RECORDED DATA:
****************

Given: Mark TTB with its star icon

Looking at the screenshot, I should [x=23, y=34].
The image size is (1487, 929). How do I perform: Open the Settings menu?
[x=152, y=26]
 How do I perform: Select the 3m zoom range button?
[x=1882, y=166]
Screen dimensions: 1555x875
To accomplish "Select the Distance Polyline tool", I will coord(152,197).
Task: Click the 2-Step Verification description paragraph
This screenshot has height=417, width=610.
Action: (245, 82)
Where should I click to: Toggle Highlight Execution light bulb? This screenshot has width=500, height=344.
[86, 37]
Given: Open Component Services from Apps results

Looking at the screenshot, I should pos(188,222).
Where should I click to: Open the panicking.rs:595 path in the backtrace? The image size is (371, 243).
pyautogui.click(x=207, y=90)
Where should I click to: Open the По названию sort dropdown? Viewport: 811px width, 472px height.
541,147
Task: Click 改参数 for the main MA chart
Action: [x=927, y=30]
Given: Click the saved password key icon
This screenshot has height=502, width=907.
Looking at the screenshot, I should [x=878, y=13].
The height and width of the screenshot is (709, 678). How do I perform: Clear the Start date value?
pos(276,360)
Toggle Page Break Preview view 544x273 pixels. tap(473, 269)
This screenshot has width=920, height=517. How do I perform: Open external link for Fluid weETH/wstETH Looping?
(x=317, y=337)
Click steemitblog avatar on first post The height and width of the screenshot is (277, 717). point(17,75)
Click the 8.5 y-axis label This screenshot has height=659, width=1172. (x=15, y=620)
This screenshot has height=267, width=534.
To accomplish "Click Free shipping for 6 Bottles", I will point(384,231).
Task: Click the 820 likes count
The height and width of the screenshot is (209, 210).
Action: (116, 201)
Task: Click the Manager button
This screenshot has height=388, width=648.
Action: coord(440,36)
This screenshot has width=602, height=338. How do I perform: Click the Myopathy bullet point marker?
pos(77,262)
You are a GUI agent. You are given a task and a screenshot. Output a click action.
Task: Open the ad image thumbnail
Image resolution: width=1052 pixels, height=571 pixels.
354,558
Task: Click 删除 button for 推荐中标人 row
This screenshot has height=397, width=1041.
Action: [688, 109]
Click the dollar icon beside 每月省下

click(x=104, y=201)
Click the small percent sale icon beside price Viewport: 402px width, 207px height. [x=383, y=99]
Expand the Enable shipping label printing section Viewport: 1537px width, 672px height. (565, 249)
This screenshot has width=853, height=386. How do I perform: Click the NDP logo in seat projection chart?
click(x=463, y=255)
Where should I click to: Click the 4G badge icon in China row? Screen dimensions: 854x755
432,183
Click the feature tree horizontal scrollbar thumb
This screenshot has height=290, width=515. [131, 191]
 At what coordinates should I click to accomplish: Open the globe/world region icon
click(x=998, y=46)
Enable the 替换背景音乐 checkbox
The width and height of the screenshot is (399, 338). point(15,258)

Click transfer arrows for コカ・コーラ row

****************

THE PROBLEM: Extract the data from its first line through the line that contains "Action: (245, 82)", and reproduce those lines verbatim.

ANSWER BELOW:
Given: Mark TTB with its star icon

Looking at the screenshot, I should [x=23, y=34].
The image size is (1487, 929). How do I perform: Open the Settings menu?
[x=152, y=26]
 How do I perform: Select the 3m zoom range button?
[x=1882, y=166]
Screen dimensions: 1555x875
To accomplish "Select the Distance Polyline tool", I will coord(152,197).
Task: Click the 2-Step Verification description paragraph
This screenshot has height=417, width=610.
Action: (245, 82)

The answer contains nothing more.